Grondbank Midden-Delfland (1e fase)

Een van de opdrachten uit de gebiedsvisie is het ontwikkelen van een grondinstrument. Bij het ontwikkelen van een grondbank wordt bundeling van de beschikbare geldstromen beoogd. Een grondmarktbeleid is noodzakelijk voor het voortbestaan van de melkveehouderij in dit gebied. De beschikbaarheid en de extreem hoge prijzen van agrarische grond in Midden-Delfland vormt op dit moment een groot probleem. De hoge grondprijs is niet gebaseerd op economisch gebruik door veehouders maar wordt opgestuwd door de verwachtingswaarde. Een nieuwe wettelijke ruimtelijke bescherming na afloop van de Reconstructiewet Midden-Delfland zou mogelijk een bijdrage kunnen leveren aan het verminderen van de druk op de grondprijzen.

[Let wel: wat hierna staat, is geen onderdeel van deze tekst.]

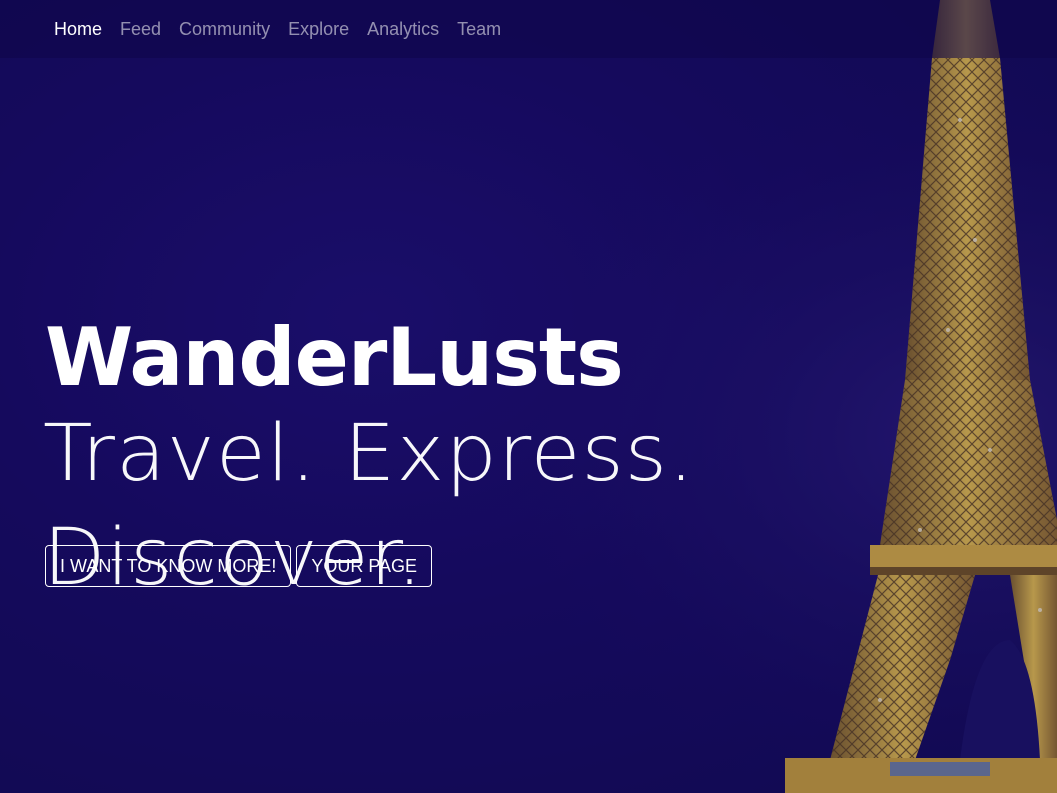 The image size is (1057, 793). What do you see at coordinates (479, 29) in the screenshot?
I see `nav-item-team: Team` at bounding box center [479, 29].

De Maaslandse veehouder Jacob Dijkshoorn stond samen met Govert van Oort, Marja van Bijsterveld en Dirk Post aan de wieg van de eerste plannen voor de oprichting van een grondbank. Er zijn verschillende soorten grondbanken mogelijk. In Midden-Delfland wil men komen tot de oprichting van een beheergrondbank. De bewaking van de kwaliteit en de bestemming spelen hierbij een belangrijke rol. Er dient een oplossing te komen voor de overbrugging van het pachtgat omdat de grond van de grondbank verpacht moet gaan worden tegen tarieven die zijn gebaseerd op het agrarisch opbrengend vermogen.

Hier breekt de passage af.